When BIP-16 was adopted, there was a sort of informal vote. Miners were asked to embed their vote in the coinbase transactions of blocks they mined and to switch to the new rules once a majority supported it:
On February 1, 2012, the block-chain will be examined to determine the number of blocks supporting pay-to-script-hash for the previous 7 days. If 550 or more contain "/P2SH/" in their coinbase, then all blocks with timestamps after 15 Feb 2012, 00:00:00 GMT shall have their pay-to-script-hash transactions fully validated. Approximately 1,000 blocks are created in a week; 550 should, therefore, be approximately 55% of the network supporting the new feature.

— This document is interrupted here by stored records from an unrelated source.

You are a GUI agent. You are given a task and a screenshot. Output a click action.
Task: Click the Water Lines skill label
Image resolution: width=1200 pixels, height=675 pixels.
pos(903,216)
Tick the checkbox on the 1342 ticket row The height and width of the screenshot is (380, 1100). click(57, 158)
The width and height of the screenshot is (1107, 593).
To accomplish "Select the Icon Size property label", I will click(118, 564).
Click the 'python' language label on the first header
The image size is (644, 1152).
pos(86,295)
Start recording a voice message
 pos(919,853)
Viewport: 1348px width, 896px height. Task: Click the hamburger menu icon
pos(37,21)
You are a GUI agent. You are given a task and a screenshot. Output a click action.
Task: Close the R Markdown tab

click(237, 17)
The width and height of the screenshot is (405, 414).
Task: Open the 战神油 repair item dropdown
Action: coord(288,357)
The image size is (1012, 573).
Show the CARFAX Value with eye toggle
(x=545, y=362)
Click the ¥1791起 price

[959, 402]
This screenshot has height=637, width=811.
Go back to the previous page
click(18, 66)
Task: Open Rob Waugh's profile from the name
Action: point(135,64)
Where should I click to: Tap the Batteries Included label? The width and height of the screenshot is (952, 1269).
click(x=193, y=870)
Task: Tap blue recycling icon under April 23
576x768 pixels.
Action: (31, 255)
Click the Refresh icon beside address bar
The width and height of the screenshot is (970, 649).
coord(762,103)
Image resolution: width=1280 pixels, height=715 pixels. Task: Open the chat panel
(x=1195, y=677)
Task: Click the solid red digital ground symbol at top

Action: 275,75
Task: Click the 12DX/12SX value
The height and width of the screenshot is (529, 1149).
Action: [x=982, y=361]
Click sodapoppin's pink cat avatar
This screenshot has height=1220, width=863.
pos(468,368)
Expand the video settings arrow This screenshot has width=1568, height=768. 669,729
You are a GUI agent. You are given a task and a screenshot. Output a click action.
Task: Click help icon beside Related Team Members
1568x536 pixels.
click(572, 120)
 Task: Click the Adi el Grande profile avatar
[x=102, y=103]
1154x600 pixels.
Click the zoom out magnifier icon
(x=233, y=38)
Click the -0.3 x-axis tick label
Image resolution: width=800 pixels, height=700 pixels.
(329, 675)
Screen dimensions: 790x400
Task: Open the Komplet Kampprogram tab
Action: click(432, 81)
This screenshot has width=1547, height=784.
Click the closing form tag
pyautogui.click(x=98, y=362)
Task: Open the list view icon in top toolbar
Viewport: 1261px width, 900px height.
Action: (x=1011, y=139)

BIP 0016Users / owners / merchants didn't have a direct say. Indirectly they did get to vote with their feet and their transaction fees of course, but in order to avoid accidents it's good to have a mechanism that ensures you don't end up on the minority branch of a fork accidentally, while still influencing the outcome. I thought it might be useful to have a way for people who own or spend bitcoin to have a direct vote.
I'm thinking of something like embedding a vote (the hash of "I vote for/against BIP-XXX", perhaps with a hash of the BIP itself included in the string) in transactions using OP_RETURN. There are complications with this, and it probably not a good proposal as is, but I'd like to explore if we can think of improvements that would turn it into one.
Instead of requiring a majority (or supermajority) of coinbase-based votes in the last N blocks, you could require a double majority, i.e. a majority of coinbase-based votes as well as a majority of ordinary transaction-based votes.
To deal with ballot-stuffing, you could add up votes from the UTXO set at a pre-specified date, weighted by amount of BTC, perhaps limited to outputs belonging to transactions that were entered within the three months immediately preceding the cut-off date.
Complications include the hassle of doing this with coins in cold storage, privacy concerns, censorship concerns.